● **What you should do**
Each record should be set down again so that it matches the original exactly.

● **Provided material**
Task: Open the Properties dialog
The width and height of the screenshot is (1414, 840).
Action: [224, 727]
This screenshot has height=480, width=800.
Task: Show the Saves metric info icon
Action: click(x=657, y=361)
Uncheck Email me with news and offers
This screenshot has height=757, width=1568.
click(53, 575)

● **Answer to the exercise**
Task: Open the Properties dialog
The width and height of the screenshot is (1414, 840).
Action: [224, 727]
This screenshot has height=480, width=800.
Task: Show the Saves metric info icon
Action: click(x=657, y=361)
Uncheck Email me with news and offers
This screenshot has height=757, width=1568.
click(53, 575)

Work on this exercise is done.